Indo-Pak SCO inclusion conditional to territorial dispute’s resolution

India and Pakistan, the two observer nations of the Russia-China driven Shanghai Cooperation Organisation (SCO) of Central Asian nations, will have to wait for the full membership in the regional grouping until they resolve their territorial dispute, reports said.
“Logically, India and Pakistan, the two regional rivals should be admitted together. But the situation in Pakistan is far from stable and this (full membership) issue has been put aside. Unsettled territorial disputes between India and Pakistan is another obstacle,” an unnamed Kremlin source was quoted as saying by influential financial daily ”Vedomosti”.
Moscow was pushing hard for the inclusion of India into the grouping, which also includes Kazakhstan, Kyrgyzstan, Tajikistan and Uzbekistan.
Currently, India and Pakistan enjoy an observer status along with Mongolia and Iran.
However, after the SCO Astana summit, also attended by External Affairs Minister SM Krishna and Pakistani President Asif Ali Zardari, Moscow seems to have accepted Beijing’s logic of simultaneously inducting two South Asian nuclear rivals. Unlike Pakistan and Iran, which have formally applied for SCO membership, India is playing safe and is waiting for the streamlined set of rules for new members.

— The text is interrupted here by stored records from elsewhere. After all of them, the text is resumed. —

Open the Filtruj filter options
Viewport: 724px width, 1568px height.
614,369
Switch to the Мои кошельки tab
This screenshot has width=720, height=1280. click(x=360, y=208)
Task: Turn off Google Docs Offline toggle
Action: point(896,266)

“Russia backs India,” a Russian diplomat was quoted as saying by ”Vedomosti”. “Although Russia hopes to count on India in diluting the Chinese influence in SCO, a Kazakh diplomat said there were mechanisms for each and every member state to pursue its own agenda, while admission of India would add ”one more pole” and smaller nations “are afraid of losing their voice” the daily said.
According to Alexander Karavayev, deputy chief of the Centre for post-Soviet studies, admission of India in SCO would be the ”most valuable geopolitical asset” for Moscow. “New Delhi can play the role of counterweight to Beijing’s influence. But such step is difficult to take, keeping in view the serious competition between the two biggest Eurasian powers China and India,” Karavayev told.